On Tue, Dec 03, 2024 at 04:00:45PM +0000, Mark Brown wrote:
On Tue, Dec 03, 2024 at 03:32:22PM +0000, Dave Martin wrote:
On Tue, Dec 03, 2024 at 12:45:53PM +0000, Mark Brown wrote:
@@ -1460,6 +1460,8 @@ void do_sme_acc(unsigned long esr, struct pt_regs *regs) sme_set_vq(vq_minus_one); fpsimd_bind_task_to_cpu();
- } else {
fpsimd_flush_task_state(current);
TIF_FOREIGN_FPSTATE is (or was) a cache of the task<->CPU binding that you're clobbering here.
So, this fpsimd_flush_task_state() should have no effect unless TIF_FOREIGN_FPSTATE is already wrong? I'm wondering if the apparent need for this means that there is an undiagnosed bug elsewhere.

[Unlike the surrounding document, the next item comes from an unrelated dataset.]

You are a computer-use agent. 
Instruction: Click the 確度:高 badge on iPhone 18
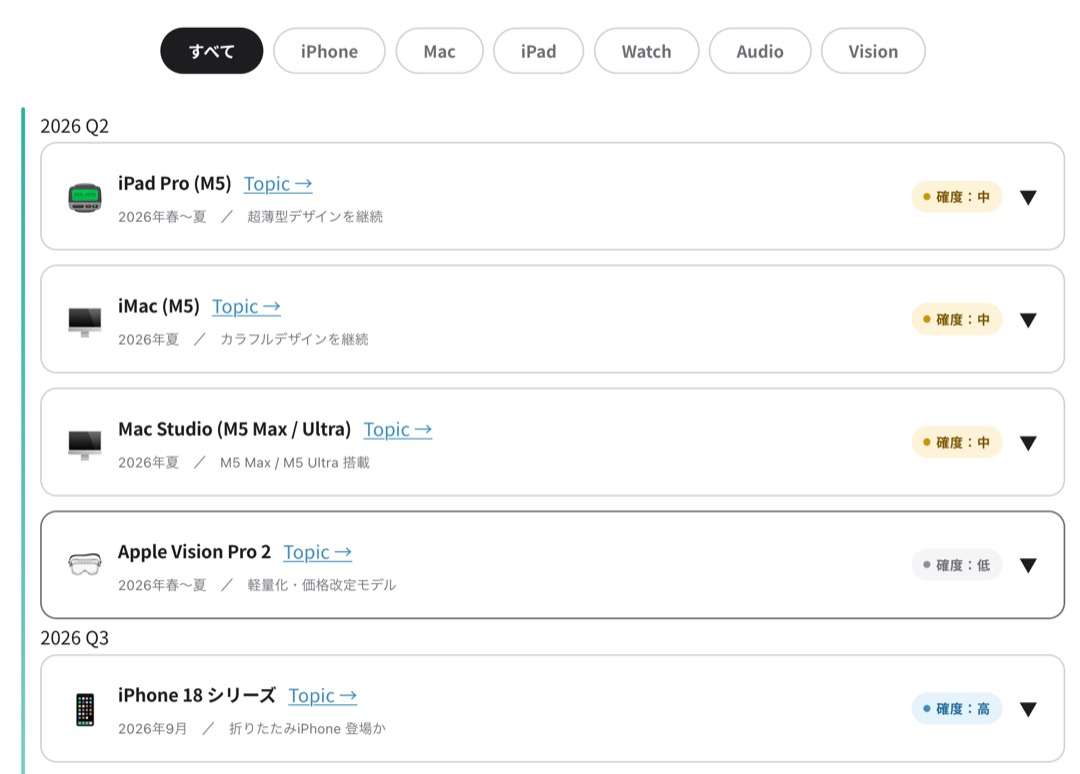(x=956, y=709)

(My understanding is based on FPSIMD/SVE; I'm less familiar with the SME changes, so I may be missing something important here.)

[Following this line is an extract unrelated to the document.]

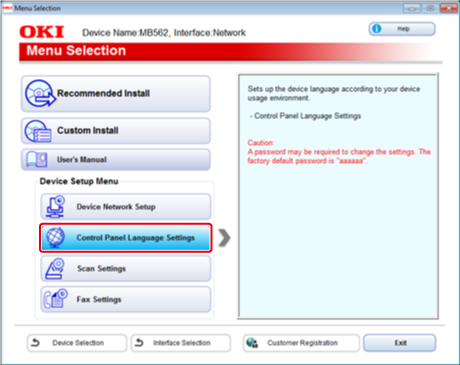
Task: Click the back arrow on Interface Selection
Action: [139, 342]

It's to ensure that the last recorded CPU for the current task is invalid so that if the state was loaded on another CPU and we switch back to that CPU we reload the state from memory, we need to at least trigger configuration of the SME VL.
OK, so the logic here is something like:
Disregarding SME, the FPSIMD/SVE regs are up to date, which is fine because SME is trapped.
When we take the SME trap, we suddenly have some work to do in order to make sure that the SME-specific parts of the register state are up to date, so we need to mark the state as stale before setting TIF_SME and returning.
fpsimd_flush_task_state() means that we do the necessary work when re- entering userspace, but is there a problem with simply marking all the FPSIMD/vector state as stale? If FPSR or FPCR is dirty for example, it now looks like they won't get written back to thread struct if there is a context switch before current re-enters userspace?
Maybe the other flags distinguish these cases -- I haven't fully got my head around it.
(Actually, the ARM ARM says (IMHTLZ) that toggling PSTATE.SM by any means causes FPSR to become 0x800009f. I'm not sure where that fits in -- do we handle that anywhere? I guess the "soft" SM toggling via ptrace, signal delivery or maybe exec, ought to set this? Not sure how that interacts with the expected behaviour of the fenv(3) API... Hmm. I see no corresponding statement about FPCR.)
Cheers ---Dave